5月フォーラム開催。今回は東海旅客鉄道株式会社、広報部東京広報室、粂川浩二様をお招きしました。ご講演のタイトルは「リニア中央新幹線の意義と東海道新幹線の役割」で、「概要〜JR東海の誕生と使命〜」「東海道新幹線の競争力強化」「リニアの挑戦」という三つの論点を中心に、リニア中央新幹線と東海道新幹線が今後の日本にどのような変化をもたらすのかについてお話しいただきました。

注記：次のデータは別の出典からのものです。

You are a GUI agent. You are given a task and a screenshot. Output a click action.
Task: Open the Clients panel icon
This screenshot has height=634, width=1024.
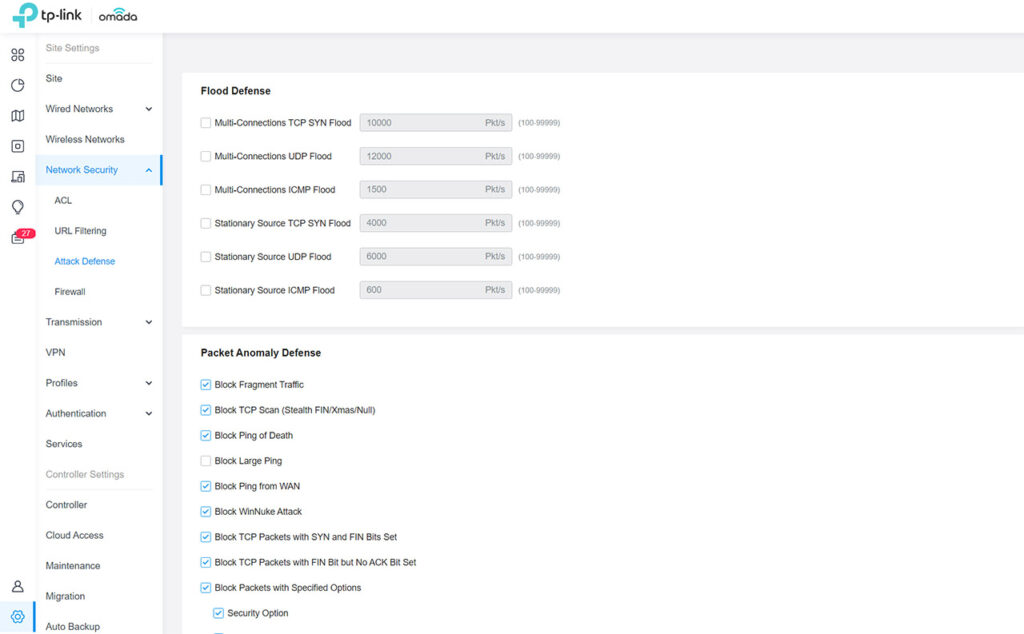[x=17, y=176]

はじめに、粂川様は「概要〜JR東海の誕生と使命〜」という観点から、国鉄の崩壊とJR東海の誕生についてお話しくださいました。具体的には、1949年から1987年まで存在していた国鉄は、政治の影響を強く受け、運賃の値上げや、数十年後を見据えた投資が困難であり、サービスの質や従業員の士気の低下が発生しました。最終的には、国鉄は37.1兆円もの負債を抱え倒産してしまいました。その後1987年に、国鉄をいくつかの組織に細分化しJR東海が誕生しました。JR東海のマーケットとなるのは、日本の総面積の約24%の地域、人口は総人口の約60%、GDPは全体の約65%であり、日本の大動脈であるこの地域、すなわち東京と大阪を太く確実につなぐことが使命だと仰いました。

次に粂川様は「東海道新幹線の競争力強化」という観点からお話しくださいました。東海道新幹線は、安全性、正確性、快適性、高速性、高頻度、環境適合性、の6つのポイントを重視しており、例えば安全性という観点では、地震が発生し、P波を感知してから2秒で新幹線を停止させるか否かの判断をする仕組みを整えたり、2本のレールの内側にそれぞれ1本ずつレールを引くことによって車輪がレールから外れて車両が脱線しないような仕組みを構築したりしているとお話しになられました。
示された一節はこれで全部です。